The ship’s safe cargo intake by weight is therefore about 51,250 tons, subject to hold capacity, trim, stability, and strength checks. If the Charterer expected 53,000 tons because the ship was described as 55,000 DWT, the difference is not a failure of the ship. It is the commercial consequence of the draft restriction.

Example 2: Discharging Port Draft Restriction

A ship may be able to load deeply at the loading port but may be restricted by the discharging port. Assume a ship loads in a deep-water export terminal and will discharge at a river port with a maximum arrival draft of 11.20 meters. The ship's sailing draft after loading would be 11.55 meters if the full cargo were loaded. The sea passage to the discharging port will take 12 days. The ship expects to consume 32 tons of fuel and water per day. The relevant TPC is 64 tons per centimeter.

The total expected consumption before arrival is:

12 days x 32 tons = 384 tons

The expected draft reduction from consumption is:

384 tons / 64 tons per cm = 6 cm

If the ship sails at 11.55 meters, expected arrival draft will be approximately:

11.55 m - 0.06 m = 11.49 m

This is still above the permitted arrival draft of 11.20 meters. The operator must therefore reduce the loading quantity further. The remaining draft excess is:

11.49 m - 11.20 m = 0.29 m = 29 cm

The extra cargo reduction needed is:

29 cm x 64 tons = 1,856 tons

This example shows why it is not enough to check the loading port only. The discharge port, river passage, tidal window, canal, or berth restriction may govern the entire cargo intake even if the loading terminal can accept a deeper draft.

Example 3: Extra Cargo Allowed by Dock Water Allowance

Assume a ship is loading in dock water with a density of 1.015. The ship's FWA (Fresh Water Allowance) is 280 mm. The ship's TPC at the relevant draft is 52 tons per centimeter. The Dock Water Allowance is calculated as:

DWA = FWA x (1025 - dock water density) / 25

In this formula, 1.015 is used as 1015:

DWA = 280 mm x (1025 - 1015) / 25

DWA = 280 mm x 10 / 25

DWA = 112 mm

112 mm is equal to 11.2 cm. The approximate additional weight represented by this allowance is:

11.2 cm x 52 tons = 582.4 tons

In principle, the ship may load about 582 tons more in that dock-water condition than she could load at the same apparent draft in standard seawater, provided the ship will not be overloaded when she reaches seawater and provided stability, trim, and load-line requirements are satisfied. In practice, the Ship Master and surveyor should apply a prudent margin because dock-water density can vary during loading, especially in tidal ports and river berths.

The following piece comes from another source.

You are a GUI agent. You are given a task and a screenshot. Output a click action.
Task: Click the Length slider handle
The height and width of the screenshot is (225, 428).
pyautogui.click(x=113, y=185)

Example 4: Cargo Intake Limited by Hold Space Instead of Draft

Assume a ship has grain capacity of 62,000 m3 and a draft-based DWCC of 48,000 tons. The nominated cargo is woodchips with a Stowage Factor (SF) of 2.50 m3/mt. The maximum cargo by space is:

62,000 m3 / 2.50 m3/mt = 24,800 mt

Although the ship may have enough draft-based capacity for 48,000 tons, the ship can carry only about 24,800 tons of this cargo because the holds will be full. TPC is not the limiting factor here. The cargo is space-limited. This is common with very light bulk cargoes such as woodchips, certain biomass cargoes, some agricultural products, and cargoes with high Stowage Factor (SF).

If the Shipowner had fixed the ship assuming full deadweight cargo without checking the Stowage Factor (SF), the voyage estimate would be completely wrong. Freight earnings based on weight would be much lower than expected. This example shows why TPC must be used together with Stowage Factor (SF), grain capacity, and bale capacity.

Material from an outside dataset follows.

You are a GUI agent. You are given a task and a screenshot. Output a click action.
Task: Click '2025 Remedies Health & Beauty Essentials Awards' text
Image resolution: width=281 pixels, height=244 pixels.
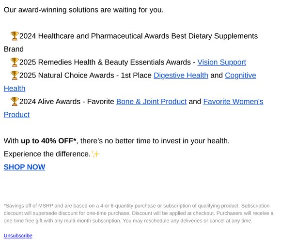(105, 62)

Example 5: Cargo Intake Limited by Deadweight Instead of Space

Assume another ship has grain capacity of 58,000 m3 and an available DWCC of 45,500 tons. The cargo is iron ore with a Stowage Factor (SF) of 0.40 m3/mt. The theoretical cargo by space is:

58,000 m3 / 0.40 m3/mt = 145,000 mt

Obviously, the ship cannot carry 145,000 tons because the ship’s deadweight is far lower. In this case, the ship is deadweight-limited. The cargo will occupy only part of the hold volume, but the ship may already be at her permitted draft. Heavy cargoes require careful loading distribution because excessive weight concentration in particular holds can exceed tank-top strength or create unacceptable bending moments and shear forces.

For dense cargoes, TPC helps estimate the draft effect of weight, but the loading manual, hold-loading limits, stability computer, and structural restrictions are equally important. A ship may have enough total deadweight but still be unable to place all cargo in the desired holds because of local strength limits.

Example 6: Bunker Consumption and Arrival Draft

Assume a ship departs with an arrival restriction ahead. The ship's draft on sailing is 10.90 meters. The next port permits only 10.75 meters on arrival. The voyage will take 8 days. The ship expects to consume 28 tons of fuel and water per day. The TPC is 56 tons per centimeter.

Total expected consumption is:

8 days x 28 tons = 224 tons

Expected draft reduction is:

224 tons / 56 tons per cm = 4 cm

Expected arrival draft is:

10.90 m - 0.04 m = 10.86 m

The ship is still expected to arrive 11 cm deeper than the permitted draft. The additional cargo or weight that must be removed before sailing is:

11 cm x 56 tons = 616 tons

Therefore, the ship should not sail at 10.90 meters if the 10.75-meter arrival restriction is firm, unless a tidal allowance, lightering arrangement, density correction, or other lawful draft solution exists. This type of calculation is common when planning voyages to river ports, lake ports, tidal berths, and shallow terminals.

Example 7: TPC and a Small Draft Reading Error

Draft readings are not always perfect. Waves, swell, current, list, trim, poor lighting, inaccessible draft marks, marine growth, and human error may affect readings. Assume a draft survey is performed on a ship with a TPC of 70 tons per centimeter. If the mean draft is read 3 cm too deep, the displacement may be overstated by approximately:

3 cm x 70 tons = 210 tons

If the cargo is valued or freighted at a high rate, this error may have a meaningful financial effect. If the same error occurs in both opening and closing surveys, the effect may partly cancel. If it occurs only in one survey, the cargo quantity may be misstated. This is why professional draft surveys require careful draft reading, water-density measurement, correction for trim and list, and accurate accounting for ballast, fuel, freshwater, and constants.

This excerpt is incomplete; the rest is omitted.